Aim of the task:
Retype the LaTeX source below in full, keeping every character, line break, and indentation unchanged.

Text segment:
— start —
\documentclass[11pt]{article}

\usepackage[margin=1in,bottom=.5in,includehead,includefoot]{geometry}
\usepackage{hyperref}
\usepackage{language}
\usepackage{alltt}
\usepackage{fancyhdr}
\pagestyle{fancy}
\fancyhf{}

%% Now begin customising things. See the fancyhdr docs for more info.

\chead{}
\lhead[\sf \thepage]{\sf \leftmark}
\rhead[\sf \leftmark]{\sf \thepage}
\lfoot{}
\cfoot{Introduction to the Practice of Statistics using R: Chapter 12}
\rfoot{}

\newcounter{myenumi}
\newcommand{\saveenumi}{\setcounter{myenumi}{\value{enumi}}}
\newcommand{\reuseenumi}{\setcounter{enumi}{\value{myenumi}}}

\pagestyle{fancy}

\def\R{{\sf R}}
\def\Rstudio{{\sf RStudio}}
\def\RStudio{{\sf RStudio}}
\def\term#1{\textbf{#1}}
\def\tab#1{{\sf #1}}


\usepackage{relsize}

\newlength{\tempfmlength}
\newsavebox{\fmbox}
\newenvironment{fmpage}[1]
     {
   \medskip
   \setlength{\tempfmlength}{#1}
	 \begin{lrbox}{\fmbox}
	   \begin{minipage}{#1}
		 \vspace*{.02\tempfmlength}
		 \hfill
	   \begin{minipage}{.95 \tempfmlength}}
		 {\end{minipage}\hfill
		 \vspace*{.015\tempfmlength}
		 \end{minipage}\end{lrbox}\fbox{\usebox{\fmbox}}
	 \medskip
	 }


\newenvironment{boxedText}[1][.98\textwidth]%
{%
\begin{center}
\begin{fmpage}{#1}
}%
{%
\end{fmpage}
\end{center}
}

\newenvironment{boxedTable}[2][tbp]%
{%
\begin{table}[#1]
  \refstepcounter{table}
  \begin{center}
\begin{fmpage}{.98\textwidth}
  \begin{center}
	\sf \large Box~\expandafter\thetable. #2
\end{center}
\medskip
}%
{%
\end{fmpage}
\end{center}
\end{table}		% need to do something about exercises that follow boxedTable
}


\newcommand{\cran}{\href{http://www.R-project.org/}{CRAN}}

\title{Introduction to the Practice of Statistics using R: \\
Chapter 12}

\author{
Nicholas J. Horton\thanks{Department of Mathematics, Amherst College, nhorton@amherst.edu} \and Ben Baumer
} 

\date{\today}

\begin{document}


\maketitle
\tableofcontents

%\parindent=0pt


<<setup, include=FALSE, cache=FALSE>>=
opts_chunk$set(
  dev="pdf",
  tidy=FALSE,
  fig.path="figures/",
	fig.height=4,
	fig.width=5,
	out.width=".57\\textwidth",
	fig.keep="high",
	fig.show="hold",
	fig.align="center",
	prompt=TRUE,  # show the prompts; but perhaps we should not do this 
	comment=NA    
  )
— end —
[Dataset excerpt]
— start —
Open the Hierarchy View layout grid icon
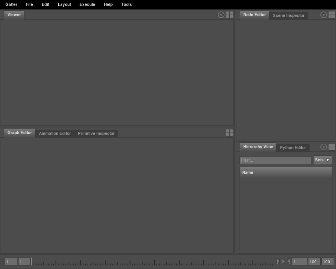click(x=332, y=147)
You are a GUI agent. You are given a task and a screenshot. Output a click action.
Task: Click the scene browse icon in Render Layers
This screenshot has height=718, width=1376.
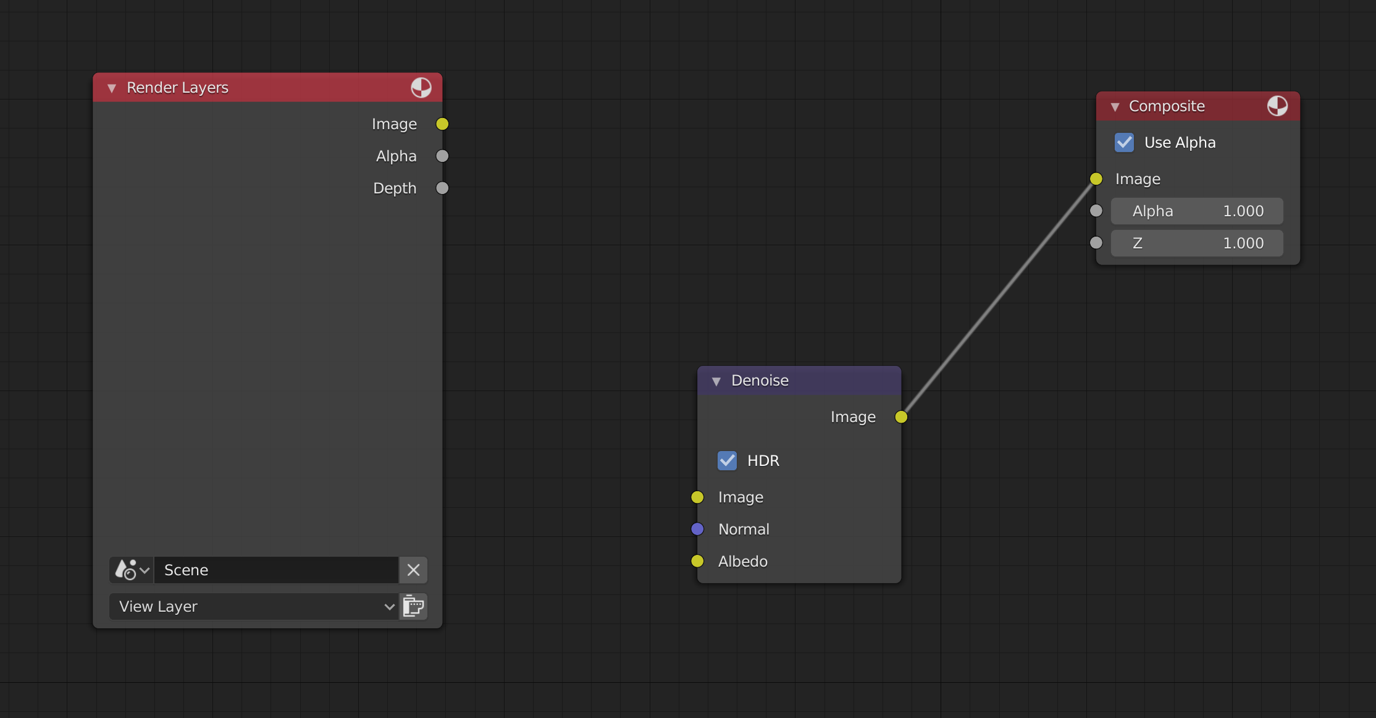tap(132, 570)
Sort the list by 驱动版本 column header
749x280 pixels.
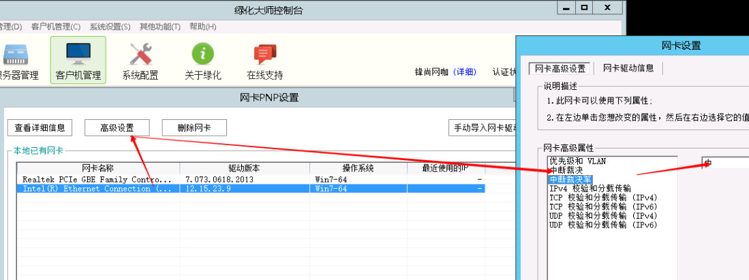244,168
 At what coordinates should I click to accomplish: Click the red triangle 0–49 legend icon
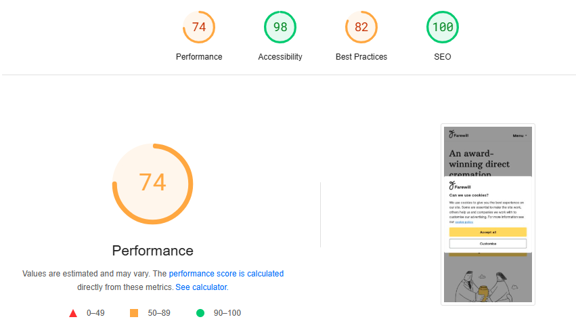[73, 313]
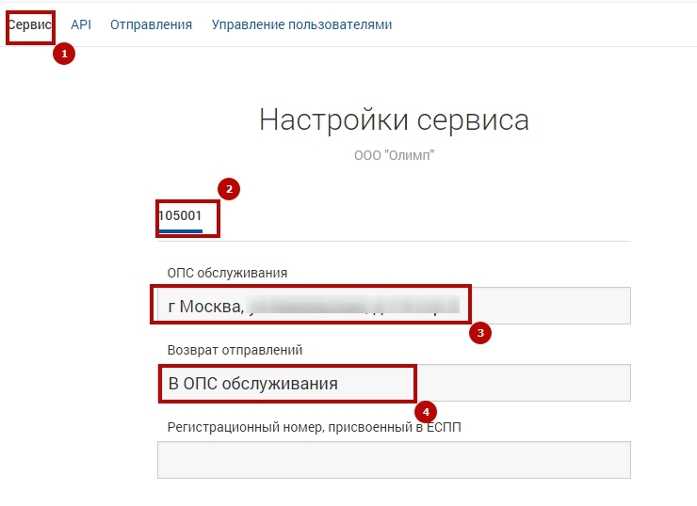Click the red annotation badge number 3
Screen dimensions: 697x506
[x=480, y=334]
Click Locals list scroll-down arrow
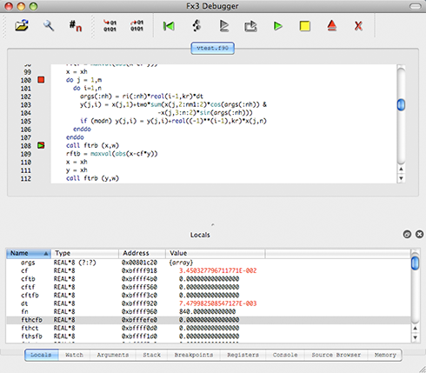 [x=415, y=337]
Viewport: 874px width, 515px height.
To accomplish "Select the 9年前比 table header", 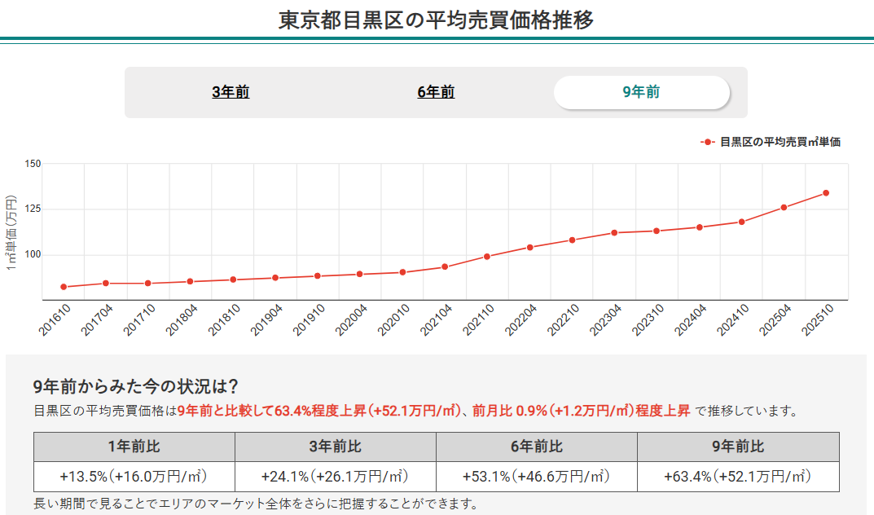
— end —
— start —
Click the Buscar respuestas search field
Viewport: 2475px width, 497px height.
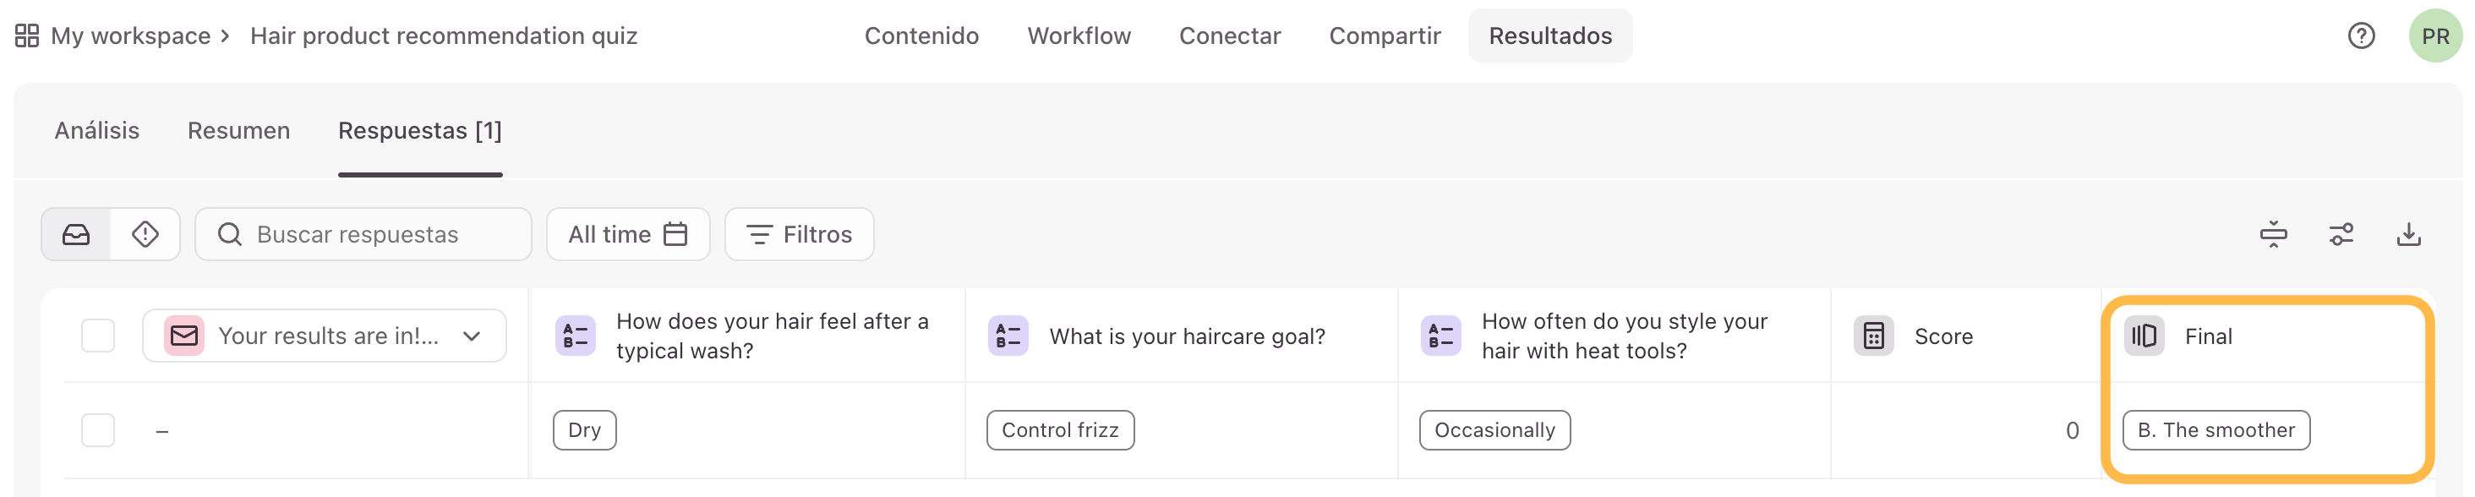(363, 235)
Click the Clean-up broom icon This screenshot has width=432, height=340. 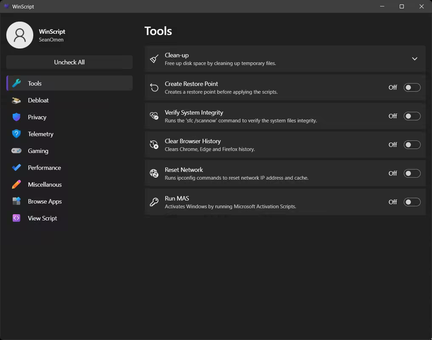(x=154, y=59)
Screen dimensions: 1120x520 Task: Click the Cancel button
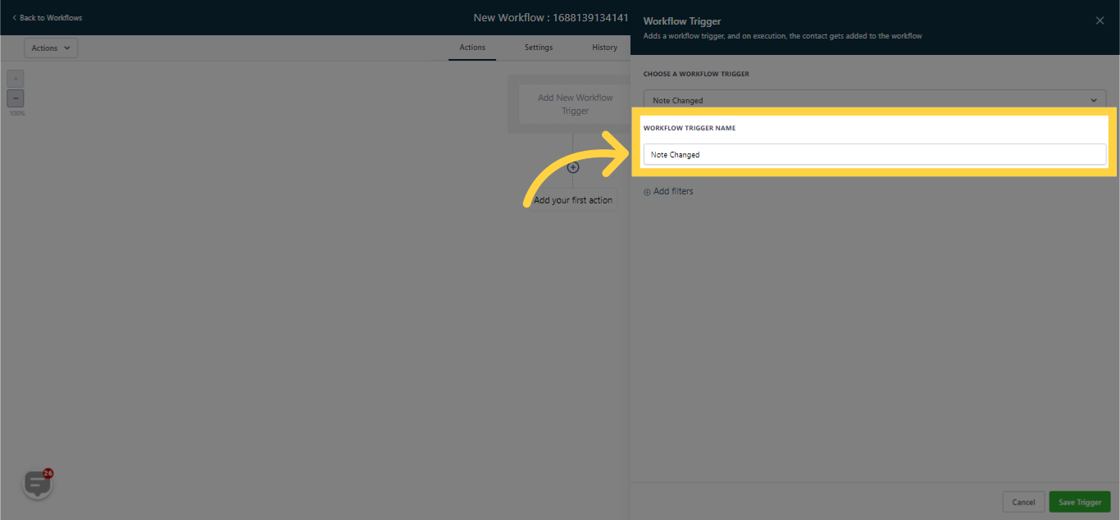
— end —
— start —
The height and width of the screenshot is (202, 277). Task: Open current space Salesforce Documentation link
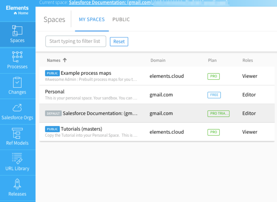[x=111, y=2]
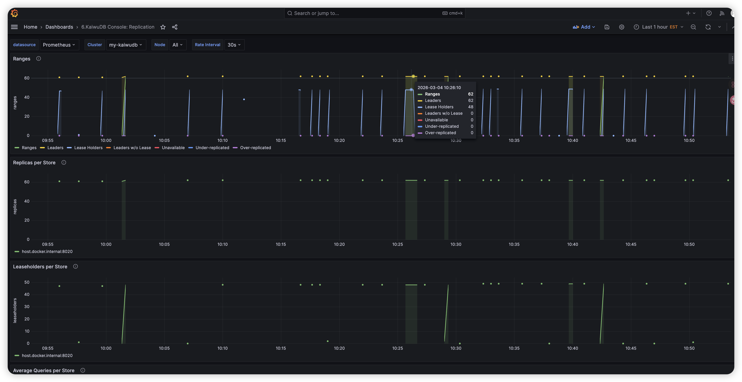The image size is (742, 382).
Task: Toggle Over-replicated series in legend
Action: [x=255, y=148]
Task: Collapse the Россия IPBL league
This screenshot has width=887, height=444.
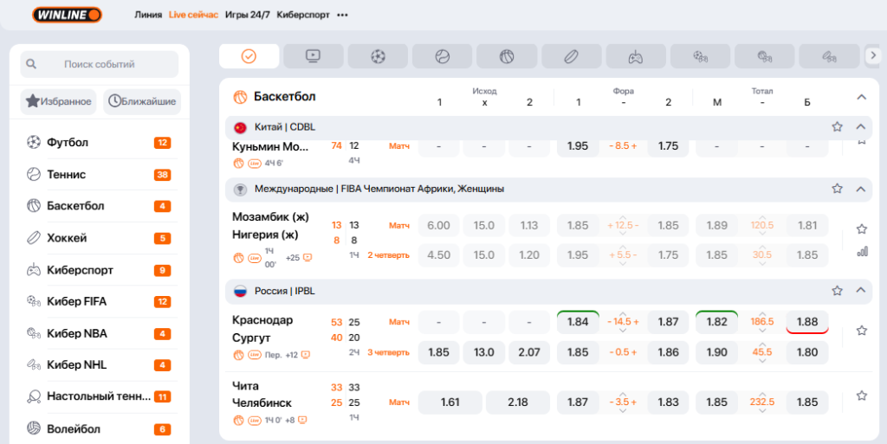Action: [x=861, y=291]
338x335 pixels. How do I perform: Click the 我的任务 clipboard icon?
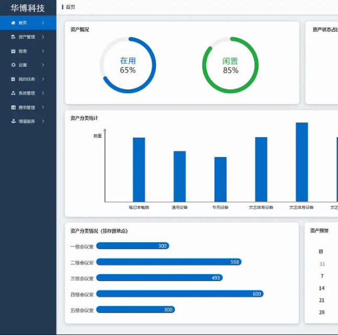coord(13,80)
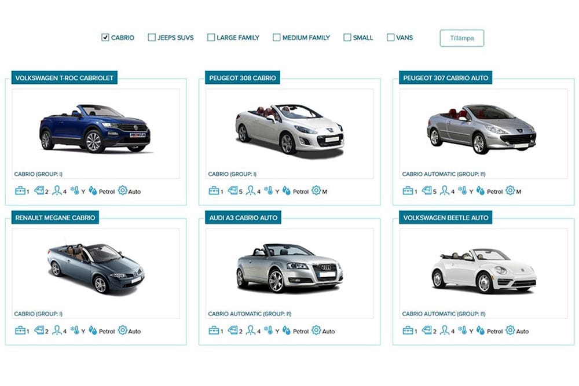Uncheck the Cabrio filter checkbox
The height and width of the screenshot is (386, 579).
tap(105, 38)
— end —
Result below:
\documentclass[11pt]{article}

\usepackage[margin=1in,bottom=.5in,includehead,includefoot]{geometry}
\usepackage{hyperref}
\usepackage{language}
\usepackage{alltt}
\usepackage{fancyhdr}
\pagestyle{fancy}
\fancyhf{}

%% Now begin customising things. See the fancyhdr docs for more info.

\chead{}
\lhead[\sf \thepage]{\sf \leftmark}
\rhead[\sf \leftmark]{\sf \thepage}
\lfoot{}
\cfoot{Introduction to the Practice of Statistics using R: Chapter 12}
\rfoot{}

\newcounter{myenumi}
\newcommand{\saveenumi}{\setcounter{myenumi}{\value{enumi}}}
\newcommand{\reuseenumi}{\setcounter{enumi}{\value{myenumi}}}

\pagestyle{fancy}

\def\R{{\sf R}}
\def\Rstudio{{\sf RStudio}}
\def\RStudio{{\sf RStudio}}
\def\term#1{\textbf{#1}}
\def\tab#1{{\sf #1}}


\usepackage{relsize}

\newlength{\tempfmlength}
\newsavebox{\fmbox}
\newenvironment{fmpage}[1]
     {
   \medskip
   \setlength{\tempfmlength}{#1}
	 \begin{lrbox}{\fmbox}
	   \begin{minipage}{#1}
		 \vspace*{.02\tempfmlength}
		 \hfill
	   \begin{minipage}{.95 \tempfmlength}}
		 {\end{minipage}\hfill
		 \vspace*{.015\tempfmlength}
		 \end{minipage}\end{lrbox}\fbox{\usebox{\fmbox}}
	 \medskip
	 }


\newenvironment{boxedText}[1][.98\textwidth]%
{%
\begin{center}
\begin{fmpage}{#1}
}%
{%
\end{fmpage}
\end{center}
}

\newenvironment{boxedTable}[2][tbp]%
{%
\begin{table}[#1]
  \refstepcounter{table}
  \begin{center}
\begin{fmpage}{.98\textwidth}
  \begin{center}
	\sf \large Box~\expandafter\thetable. #2
\end{center}
\medskip
}%
{%
\end{fmpage}
\end{center}
\end{table}		% need to do something about exercises that follow boxedTable
}


\newcommand{\cran}{\href{http://www.R-project.org/}{CRAN}}

\title{Introduction to the Practice of Statistics using R: \\
Chapter 12}

\author{
Nicholas J. Horton\thanks{Department of Mathematics, Amherst College, nhorton@amherst.edu} \and Ben Baumer
} 

\date{\today}

\begin{document}


\maketitle
\tableofcontents

%\parindent=0pt


<<setup, include=FALSE, cache=FALSE>>=
opts_chunk$set(
  dev="pdf",
  tidy=FALSE,
  fig.path="figures/",
	fig.height=4,
	fig.width=5,
	out.width=".57\\textwidth",
	fig.keep="high",
	fig.show="hold",
	fig.align="center",
	prompt=TRUE,  # show the prompts; but perhaps we should not do this 
	comment=NA    
  )